Thirty-two-year-old Amanda Oh, who suffered frontal lobe damage in a car accident in 2003, says she has the opposite problem: She wants to have sex with her boyfriend all the time. "Before the accident, my sex drive was controlled and normal. Now, anywhere we go, I want to take his clothes off because I can't control myself," she says.

At dinner with family or friends, Oh will start inappropriately touching her boyfriend and demand sex. "If he says no, I get angry and leave the table to calm down outside," she says.

She says she is working with health-care professionals to find ways to get back to being "normal."

While TBIs can have an impact on sexual drive, the love and intimacy component of a romantic relationship is also affected because of such things as difficulty with attention and memory. "If you had an anniversary coming up but memory is impaired and you forget to buy your wife flowers, that can cause turmoil," says Rolf Gainer, chief executive officer at the Neurologic Rehabilitation Institute of Ontario.

A person with a brain injury might also need cueing, which causes the non-injured spouse to take on a caregiver role. "The person with the injury becomes the dependent," says Caron Gan, a marriage and family therapist in Toronto who specializes in people with TBIs and has worked with the Arsenaults in the past.

"For the first three or four years [after the injury], I was basically being babied," Wayne says.
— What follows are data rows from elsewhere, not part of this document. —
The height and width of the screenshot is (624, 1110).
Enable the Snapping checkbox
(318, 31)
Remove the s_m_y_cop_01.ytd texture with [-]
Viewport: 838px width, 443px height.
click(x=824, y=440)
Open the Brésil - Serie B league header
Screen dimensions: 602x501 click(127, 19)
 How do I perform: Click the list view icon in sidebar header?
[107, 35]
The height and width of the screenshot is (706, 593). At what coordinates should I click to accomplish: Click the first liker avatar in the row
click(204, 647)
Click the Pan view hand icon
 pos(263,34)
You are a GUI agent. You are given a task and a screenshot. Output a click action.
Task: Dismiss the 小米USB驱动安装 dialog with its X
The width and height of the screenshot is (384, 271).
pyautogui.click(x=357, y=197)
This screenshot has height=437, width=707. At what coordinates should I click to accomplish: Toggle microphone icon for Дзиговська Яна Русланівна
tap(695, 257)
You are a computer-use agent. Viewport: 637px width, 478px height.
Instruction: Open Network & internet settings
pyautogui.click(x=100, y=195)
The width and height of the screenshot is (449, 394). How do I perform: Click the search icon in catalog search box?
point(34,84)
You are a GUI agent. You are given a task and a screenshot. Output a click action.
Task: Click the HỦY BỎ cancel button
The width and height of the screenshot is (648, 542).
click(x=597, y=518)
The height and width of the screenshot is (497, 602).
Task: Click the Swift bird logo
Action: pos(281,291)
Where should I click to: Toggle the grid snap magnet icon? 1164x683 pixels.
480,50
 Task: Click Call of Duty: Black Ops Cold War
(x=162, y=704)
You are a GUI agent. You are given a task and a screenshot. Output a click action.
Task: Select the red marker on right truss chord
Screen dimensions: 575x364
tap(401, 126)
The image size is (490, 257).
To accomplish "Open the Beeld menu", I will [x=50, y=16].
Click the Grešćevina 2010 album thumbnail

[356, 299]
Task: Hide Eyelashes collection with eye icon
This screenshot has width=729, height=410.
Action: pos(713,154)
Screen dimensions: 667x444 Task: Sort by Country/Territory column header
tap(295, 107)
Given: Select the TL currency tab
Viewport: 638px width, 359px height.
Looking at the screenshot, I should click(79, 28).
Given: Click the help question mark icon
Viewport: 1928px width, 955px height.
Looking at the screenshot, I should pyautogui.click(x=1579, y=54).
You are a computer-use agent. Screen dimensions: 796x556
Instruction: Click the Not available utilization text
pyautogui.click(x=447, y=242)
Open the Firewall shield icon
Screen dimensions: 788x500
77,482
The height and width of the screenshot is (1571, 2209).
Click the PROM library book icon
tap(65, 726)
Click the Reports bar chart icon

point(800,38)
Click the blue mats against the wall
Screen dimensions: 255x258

Every day, Deborah would have to remind her husband to shower and brush his hair. "She was treating me like a four-year-old. It was demeaning and really hard on my self-esteem."

With Gan's help, the Arsenaults are finding other ways to express their love, including cuddling, holding hands and doing more activities together.

Wayne says that, surprisingly, this experience has brought him closer than ever to his wife. "She has unreserved love for me, which I didn't realize before," he says. "There's a silver lining to this cloud."